Now on to my recovery, a miracle that was accomplished with a solution of warm water with some sort of powder dissolved therein and placed in a red rubber bag known as a hot water bottle—well, there was another common term for the bag, one that was not voiced in mixed company, that is in company comprised of mixed genders. That other nomenclature is douche bag, and that should indicate one of its functions to any knowledgeable reader.

Shortly after returning home from the doctor’s office I was seated in the bathroom on you know what with the business end of a flexible tube inserted in you know where with the other end attached to a red rubber bag filled with that solution of powder and warm water, with my brother manipulating the bag much as a musician manipulates an accordion.

With each squeeze of the accordion, the musician creates musical notes. With each squeeze of that devil bag my brother elicited vocal sounds from me and lifted me ever so slightly off my seat, and with each squeeze his laughter increased in tempo and volume. He was literally in tears, long before the deed was accomplished to his satisfaction.

The rest is history—I retained my seat on orders from my brother, and shortly after being disconnected from that devil apparatus following many days of discomfort and pain, I was cured by a miracle, a miracle that featured a kindly, long-fingered doctor, a red rubber bag, a medical solution and a maniacal brother, and I returned to the adventurous life I had lived before my transportation to strange surroundings.

That’s my story and I’m sticking to it!


Posted by on September 29, 2010 in health, Humor


Tags: , , , , , , , , , , , , , , , , , ,

6 responses to “A medical miracle . . .

  1. Vicki Murphy

    September 29, 2010 at 3:13 pm

    Only someone who has suffered the same indignity can appreciate how funny this post is.

    • thekingoftexas

      October 2, 2010 at 4:29 am

      That incident can only be considered a classic example of tragicomedy—I’m just glad that cell phones with cameras didn’t exist at the time, otherwise my indignity—and my dignity—would probably have been posted all over the internet—facebook, twitter, etc. Thanks for visiting, and thanks for the comment.

  2. nottodaypls

    September 29, 2010 at 6:45 pm

    you only wish you could do the same for him ROFLAO

    • thekingoftexas

      October 2, 2010 at 4:25 am

      Your life seems to be filled with interesting activities, what with horses and lizards and sometimes dirty feet. As for learning more about blogging, just keep blogging—the learning will come. Thanks for the visit and thanks for the comment.

  3. Val Erde

    October 2, 2010 at 5:40 am

    Hi Mike –

    Hmmmm… having had a father who was a doctor, this was one of his favourite topics of conversation, usually when were were eating dinner. The mind’s eye became fixated on different people’s posteriors – internal and external – no names mentioned, of course, that would’ve broken the hippocratic oath (though there were plenty of other oaths in my family home, coming from said doctor’s mouth).

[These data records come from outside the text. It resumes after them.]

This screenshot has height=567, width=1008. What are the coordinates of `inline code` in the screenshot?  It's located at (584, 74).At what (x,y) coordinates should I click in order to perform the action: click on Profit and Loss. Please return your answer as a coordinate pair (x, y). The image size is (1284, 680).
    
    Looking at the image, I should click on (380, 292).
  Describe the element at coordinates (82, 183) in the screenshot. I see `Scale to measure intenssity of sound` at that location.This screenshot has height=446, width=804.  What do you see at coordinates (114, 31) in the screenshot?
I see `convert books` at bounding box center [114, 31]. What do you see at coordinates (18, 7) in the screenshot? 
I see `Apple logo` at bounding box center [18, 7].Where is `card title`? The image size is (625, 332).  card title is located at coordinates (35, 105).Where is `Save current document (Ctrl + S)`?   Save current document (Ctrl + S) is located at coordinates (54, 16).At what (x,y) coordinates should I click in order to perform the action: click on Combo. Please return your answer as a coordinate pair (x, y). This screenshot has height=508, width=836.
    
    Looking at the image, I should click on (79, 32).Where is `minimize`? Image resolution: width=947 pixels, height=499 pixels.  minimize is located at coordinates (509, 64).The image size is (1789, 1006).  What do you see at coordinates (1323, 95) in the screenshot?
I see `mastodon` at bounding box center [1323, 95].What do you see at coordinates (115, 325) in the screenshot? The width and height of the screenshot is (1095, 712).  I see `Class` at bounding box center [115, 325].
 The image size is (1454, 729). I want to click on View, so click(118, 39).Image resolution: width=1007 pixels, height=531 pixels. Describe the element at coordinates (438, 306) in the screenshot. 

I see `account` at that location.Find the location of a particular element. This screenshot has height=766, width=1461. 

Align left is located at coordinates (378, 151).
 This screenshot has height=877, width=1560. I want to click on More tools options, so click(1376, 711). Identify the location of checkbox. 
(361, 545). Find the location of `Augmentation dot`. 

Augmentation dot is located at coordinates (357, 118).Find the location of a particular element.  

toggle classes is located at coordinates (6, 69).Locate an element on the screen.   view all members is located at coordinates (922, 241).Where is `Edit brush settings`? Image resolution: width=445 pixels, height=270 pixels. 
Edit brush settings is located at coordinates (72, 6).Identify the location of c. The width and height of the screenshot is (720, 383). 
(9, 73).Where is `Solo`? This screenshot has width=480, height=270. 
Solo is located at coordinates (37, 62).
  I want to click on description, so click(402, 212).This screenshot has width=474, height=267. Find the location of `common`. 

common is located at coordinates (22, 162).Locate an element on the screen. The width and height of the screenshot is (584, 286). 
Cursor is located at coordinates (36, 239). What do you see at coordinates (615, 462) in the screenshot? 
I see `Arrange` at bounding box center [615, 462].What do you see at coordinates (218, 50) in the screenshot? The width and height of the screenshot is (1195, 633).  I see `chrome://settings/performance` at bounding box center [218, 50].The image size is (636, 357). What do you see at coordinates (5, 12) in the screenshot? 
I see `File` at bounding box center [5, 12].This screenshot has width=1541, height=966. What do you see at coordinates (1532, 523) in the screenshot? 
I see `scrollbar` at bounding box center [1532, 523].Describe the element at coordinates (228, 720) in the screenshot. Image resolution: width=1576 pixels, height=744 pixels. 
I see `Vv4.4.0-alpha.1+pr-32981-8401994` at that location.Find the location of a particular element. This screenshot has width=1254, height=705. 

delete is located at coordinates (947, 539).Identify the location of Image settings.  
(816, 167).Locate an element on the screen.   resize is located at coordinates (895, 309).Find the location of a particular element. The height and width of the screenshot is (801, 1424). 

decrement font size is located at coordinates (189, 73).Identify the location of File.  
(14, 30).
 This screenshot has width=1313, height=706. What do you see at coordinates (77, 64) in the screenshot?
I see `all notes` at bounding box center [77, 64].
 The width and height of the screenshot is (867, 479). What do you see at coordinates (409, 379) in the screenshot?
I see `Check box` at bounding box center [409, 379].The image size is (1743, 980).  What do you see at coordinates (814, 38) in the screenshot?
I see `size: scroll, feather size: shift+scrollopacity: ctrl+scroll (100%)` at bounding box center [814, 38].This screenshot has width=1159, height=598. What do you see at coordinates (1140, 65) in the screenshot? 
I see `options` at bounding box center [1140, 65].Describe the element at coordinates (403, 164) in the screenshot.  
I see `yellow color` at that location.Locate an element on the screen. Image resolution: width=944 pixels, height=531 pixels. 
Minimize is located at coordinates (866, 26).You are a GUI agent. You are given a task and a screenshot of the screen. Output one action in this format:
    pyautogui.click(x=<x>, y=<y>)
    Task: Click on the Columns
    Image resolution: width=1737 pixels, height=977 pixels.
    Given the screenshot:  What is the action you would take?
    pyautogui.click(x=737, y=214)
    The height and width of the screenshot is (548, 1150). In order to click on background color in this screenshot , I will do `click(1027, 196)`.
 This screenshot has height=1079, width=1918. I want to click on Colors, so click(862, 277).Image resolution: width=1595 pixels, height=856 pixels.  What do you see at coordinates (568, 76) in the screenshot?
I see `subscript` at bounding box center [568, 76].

    And imagine my amusement when, as a small child, I was given empty suppository containers to play with…

    Glad your constipation was evacuated from your life!

    Anyway – onto my second reason for visiting (first of course was to see how you’re doing) and that is – I have realised why it is that you might not be getting many visitors here from comments you leave in other people’s blogs (all assuming you do, still, leave some). You haven’t connected your username to your blog. If you do that, people will be able to surf into your blog directly, by clicking your username. It’s easy enough to do – just go to the settings on your dashboard. Look under ‘users’ and then ‘personal settings’. You’d need to put the blog URL in the ‘website’ area, then it links to your username. Hope that helps!

    • thekingoftexas

      October 7, 2010 at 3:13 am

      Hi, Val—thanks for visiting, and thanks for the tips. Your father sounds like my kind of guy—I believe he and I would have gotten along famously.